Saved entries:

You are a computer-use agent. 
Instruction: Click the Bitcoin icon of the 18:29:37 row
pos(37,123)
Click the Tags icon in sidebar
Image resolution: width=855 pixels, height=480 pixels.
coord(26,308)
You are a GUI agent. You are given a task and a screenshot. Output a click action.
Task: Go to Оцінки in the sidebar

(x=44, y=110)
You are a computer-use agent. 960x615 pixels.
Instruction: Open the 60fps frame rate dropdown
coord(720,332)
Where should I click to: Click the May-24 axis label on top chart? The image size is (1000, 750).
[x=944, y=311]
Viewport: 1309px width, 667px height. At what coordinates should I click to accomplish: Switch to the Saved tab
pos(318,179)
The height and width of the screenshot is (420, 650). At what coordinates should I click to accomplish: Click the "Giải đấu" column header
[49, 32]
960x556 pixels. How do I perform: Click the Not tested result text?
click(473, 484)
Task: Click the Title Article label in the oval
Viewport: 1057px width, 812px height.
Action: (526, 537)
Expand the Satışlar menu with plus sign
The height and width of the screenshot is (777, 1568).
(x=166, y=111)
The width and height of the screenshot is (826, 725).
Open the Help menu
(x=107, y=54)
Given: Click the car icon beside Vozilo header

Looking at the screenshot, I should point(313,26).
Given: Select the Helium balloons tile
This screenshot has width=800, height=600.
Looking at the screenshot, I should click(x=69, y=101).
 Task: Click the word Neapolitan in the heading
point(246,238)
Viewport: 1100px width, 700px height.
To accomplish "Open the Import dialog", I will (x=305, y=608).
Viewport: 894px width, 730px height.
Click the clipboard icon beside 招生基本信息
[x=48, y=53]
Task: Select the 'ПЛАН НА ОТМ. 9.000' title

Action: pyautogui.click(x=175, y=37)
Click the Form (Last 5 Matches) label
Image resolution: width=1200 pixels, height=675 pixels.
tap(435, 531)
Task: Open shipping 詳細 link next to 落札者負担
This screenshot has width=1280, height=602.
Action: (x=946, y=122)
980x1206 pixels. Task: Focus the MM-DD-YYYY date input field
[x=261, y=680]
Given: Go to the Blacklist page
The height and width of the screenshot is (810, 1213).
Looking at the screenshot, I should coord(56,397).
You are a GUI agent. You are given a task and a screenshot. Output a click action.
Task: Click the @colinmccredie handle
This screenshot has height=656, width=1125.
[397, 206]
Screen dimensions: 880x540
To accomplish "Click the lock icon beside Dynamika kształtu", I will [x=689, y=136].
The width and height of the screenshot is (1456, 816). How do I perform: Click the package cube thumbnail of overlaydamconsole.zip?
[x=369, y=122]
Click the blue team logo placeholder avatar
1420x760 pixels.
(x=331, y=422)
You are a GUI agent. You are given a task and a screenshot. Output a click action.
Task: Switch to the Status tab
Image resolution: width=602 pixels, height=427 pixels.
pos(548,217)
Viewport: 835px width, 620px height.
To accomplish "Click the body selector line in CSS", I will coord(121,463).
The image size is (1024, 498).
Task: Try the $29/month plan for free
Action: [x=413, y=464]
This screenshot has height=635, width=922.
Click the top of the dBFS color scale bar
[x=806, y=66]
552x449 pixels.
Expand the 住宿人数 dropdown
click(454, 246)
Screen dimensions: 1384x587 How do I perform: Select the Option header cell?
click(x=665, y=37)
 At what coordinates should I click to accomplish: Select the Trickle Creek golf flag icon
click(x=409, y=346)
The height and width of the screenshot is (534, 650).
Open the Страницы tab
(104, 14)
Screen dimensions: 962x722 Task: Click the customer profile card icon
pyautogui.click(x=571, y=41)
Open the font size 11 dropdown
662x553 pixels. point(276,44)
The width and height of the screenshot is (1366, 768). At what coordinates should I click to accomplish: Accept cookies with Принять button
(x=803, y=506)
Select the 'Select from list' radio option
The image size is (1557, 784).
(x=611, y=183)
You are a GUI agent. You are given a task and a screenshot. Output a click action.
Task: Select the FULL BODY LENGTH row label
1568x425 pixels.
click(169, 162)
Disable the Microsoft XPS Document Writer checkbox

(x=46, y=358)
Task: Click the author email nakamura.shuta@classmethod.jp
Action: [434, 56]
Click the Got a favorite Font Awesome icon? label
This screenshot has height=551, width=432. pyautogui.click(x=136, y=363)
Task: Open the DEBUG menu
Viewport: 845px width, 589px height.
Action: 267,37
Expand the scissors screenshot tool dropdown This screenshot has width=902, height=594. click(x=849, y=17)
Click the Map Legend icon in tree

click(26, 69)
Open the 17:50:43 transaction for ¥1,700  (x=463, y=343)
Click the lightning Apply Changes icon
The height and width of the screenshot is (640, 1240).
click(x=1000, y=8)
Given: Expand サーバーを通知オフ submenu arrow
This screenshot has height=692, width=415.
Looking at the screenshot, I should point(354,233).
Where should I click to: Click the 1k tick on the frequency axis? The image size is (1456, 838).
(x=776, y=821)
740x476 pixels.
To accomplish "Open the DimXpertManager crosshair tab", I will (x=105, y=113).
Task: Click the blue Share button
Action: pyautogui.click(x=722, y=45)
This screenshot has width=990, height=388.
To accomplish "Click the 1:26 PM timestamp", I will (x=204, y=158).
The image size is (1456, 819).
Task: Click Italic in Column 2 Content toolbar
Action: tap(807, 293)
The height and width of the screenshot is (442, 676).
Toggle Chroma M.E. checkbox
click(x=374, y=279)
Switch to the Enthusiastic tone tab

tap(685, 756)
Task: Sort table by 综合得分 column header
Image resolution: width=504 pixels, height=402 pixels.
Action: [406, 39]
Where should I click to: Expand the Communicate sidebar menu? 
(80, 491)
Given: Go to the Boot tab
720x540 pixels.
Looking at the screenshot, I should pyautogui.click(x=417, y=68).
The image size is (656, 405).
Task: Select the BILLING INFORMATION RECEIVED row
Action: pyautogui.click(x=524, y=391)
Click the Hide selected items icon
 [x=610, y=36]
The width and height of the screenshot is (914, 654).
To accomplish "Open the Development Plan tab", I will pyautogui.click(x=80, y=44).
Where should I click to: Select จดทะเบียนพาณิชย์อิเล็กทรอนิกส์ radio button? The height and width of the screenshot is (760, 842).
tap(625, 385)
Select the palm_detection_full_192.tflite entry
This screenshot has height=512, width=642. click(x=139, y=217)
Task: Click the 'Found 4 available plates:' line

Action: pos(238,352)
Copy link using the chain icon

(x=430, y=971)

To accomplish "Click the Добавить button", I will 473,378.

**ACTION ITEM**
Look through the entries above and report each line where the string "computer" occurs.

**ANSWER BOX**
You are a computer-use agent. 
You are a computer-use agent. 960x615 pixels.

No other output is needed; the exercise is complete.